Collection entries

*** Block opens ***

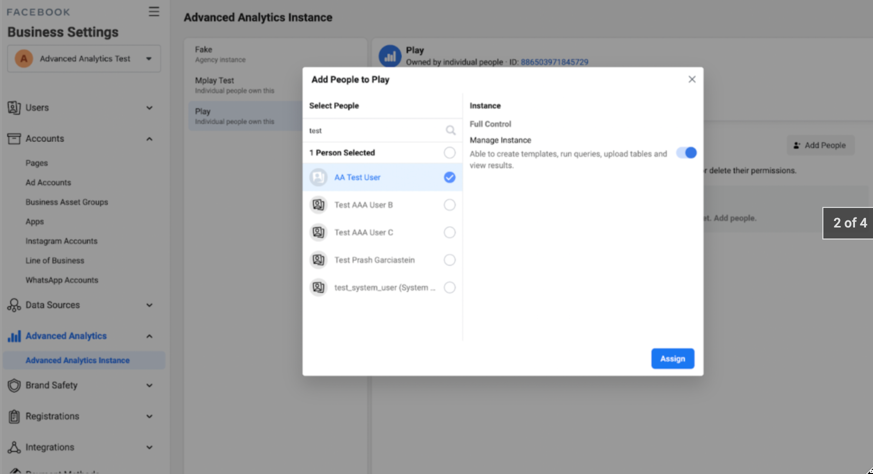
Task: Collapse the Accounts section
Action: tap(149, 139)
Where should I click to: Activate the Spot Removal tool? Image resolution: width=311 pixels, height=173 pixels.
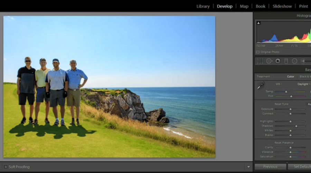269,61
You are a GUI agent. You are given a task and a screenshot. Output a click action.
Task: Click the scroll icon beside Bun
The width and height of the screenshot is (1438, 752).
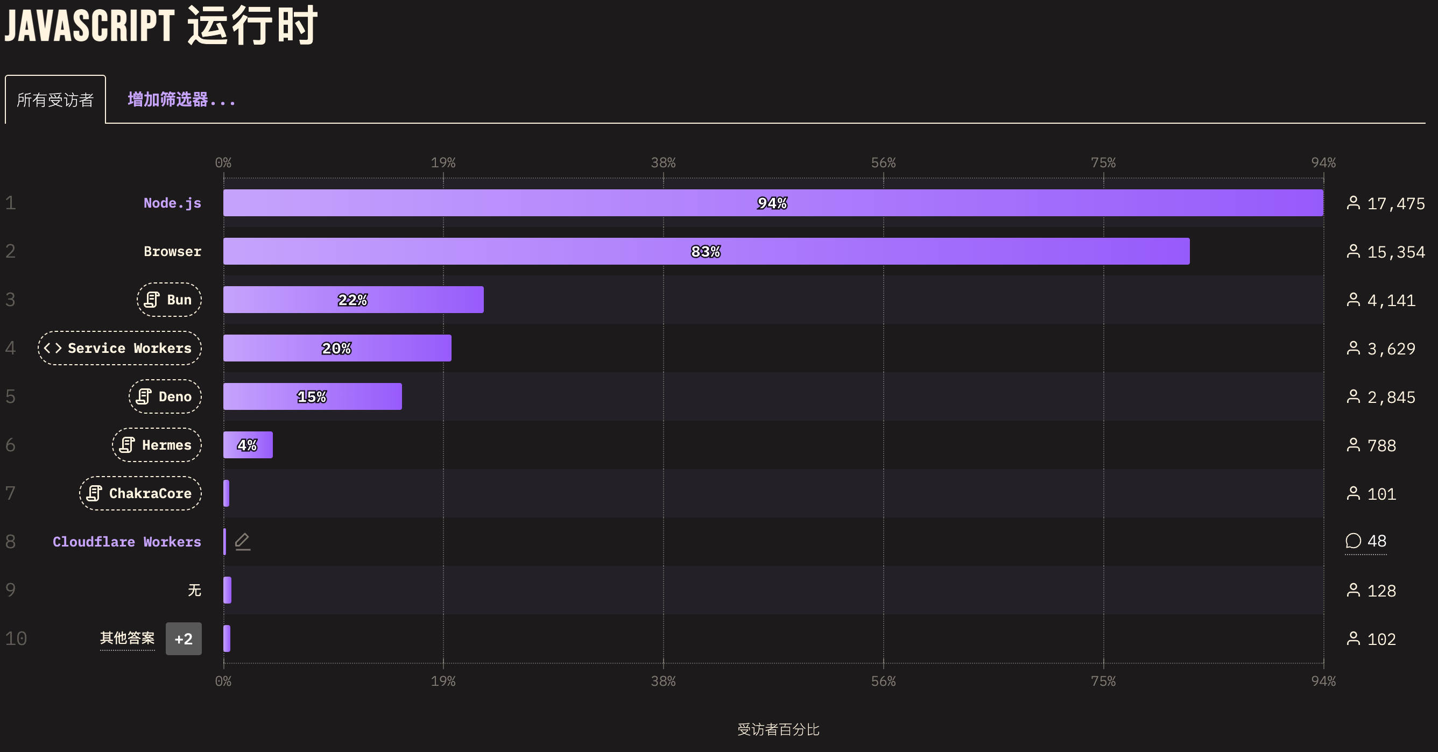pyautogui.click(x=151, y=300)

*** Block closes ***

What the exercise asks. Locate the line containing "Task: Click the scroll icon beside Bun" in the records above, then output it and every line after it through the last, excluding pictures.

Finished task.
Task: Click the scroll icon beside Bun
The width and height of the screenshot is (1438, 752).
pyautogui.click(x=151, y=300)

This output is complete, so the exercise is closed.